2004 book by John Alberti and others

Leaving Springfield: The Simpsons and the Possibility of Oppositional Culture is a non-fiction compilation work analyzing the effect of the television program The Simpsons on society, edited by John Alberti. The book was published in 2004 by Wayne State University Press. Contributors to the work include academics associated with Northern Kentucky University, the University of Wisconsin–Stevens Point, The Australian National University, and the University of Sydney.

The book discusses the nature of The Simpsons and its impact on society from the perspective of popular culture and that of political satire. The work received a positive review from Luke E. Saladin of Scripps Howard News Service for the breadth of issues discussed in the book, and was criticized by Cathlena Martin in a review in the journal ImageTexT: Interdisciplinary Comics Studies for a lack of discussion and analysis of gender issues and the role of women in the television series.

==Authors==
John Alberti, the editor of the work, is also the writer of the book's introduction. Alberti teaches American literature and critical studies at Northern Kentucky University, where he is an associate professor of English. Alberti notes that there is a distinction between poking fun at something and satire: "Satire involves defining a kind of moral or political point of view and using humor to show how it's not living up to this ethical standard." Alberti told CanWest News Service that rather than the Fox Network, the most valuable database for information on The Simpsons when doing research for the book was "an online archive established, maintained and vetted by unpaid Simpsons enthusiasts". Other contributors include David L. G. Arnold, who teaches English at the University of Wisconsin–Stevens Point; Duncan Stuart Beard, who holds a Ph.D. in English literature from The Australian National University; and Mick Broderick, Associate Director of the Centre for Millennial Studies the University of Sydney.

==Contents==
The book analyzes the impact of The Simpsons, both as a popular television program as well as its use of political satire. Leaving Springfield discusses the financial success the program has had, despite often parodying the forms of capitalism it also promotes. Commentators in the book take a look at the use of parody and satire in society to critique itself by discussing the impact of the television series on its viewership and its place within television comedy history.

==Reception==
Luke E. Saladin of Scripps Howard News Service notes that an "especially popular theme in the essays" contained in the work is the fact that The Simpsons promotes its nature as a corporate product of Fox, while simultaneously denigrating the Fox network in jabs during the program. Saladin also notes that essays in the book discuss The Simpsons' "place in television history, its treatment of social issues and capitalism, and everything else from the Cold War and nuclear arms to what Homer Simpson's narcissism tells us about our own tendencies".

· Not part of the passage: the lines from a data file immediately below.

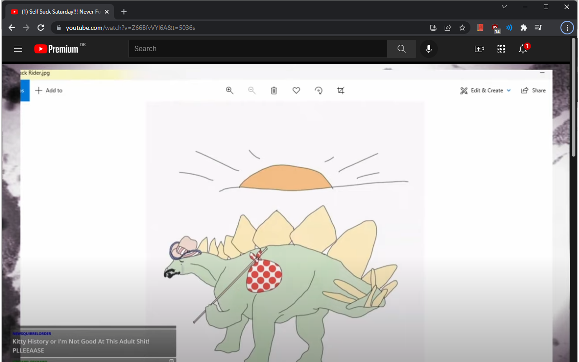Click inside the YouTube search field

258,48
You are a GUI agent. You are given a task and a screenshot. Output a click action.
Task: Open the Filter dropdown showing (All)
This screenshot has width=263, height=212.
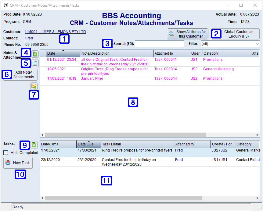click(x=230, y=44)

In her review of the book for the journal ImageTexT: Interdisciplinary Comics Studies, Cathlena Martin is critical, and points out that the book "lacks a feminist study of The Simpsons", noting: "A weakness of this collection is that it does not address more gender issues and analyze the main or supporting female characters more. ... The lack of analysis with regard to the female members of Springfield is decisively missing." Jeremy G. Butler cites the book as an example in his work Television: Critical Methods and Applications, when noting that "books on The Simpsons have become a cottage industry". An essay from the book on "Cultural Conflicts" is required reading in a sociology course on The Simpsons: "The Simpsons Global Mirror", at the University of California, Berkeley.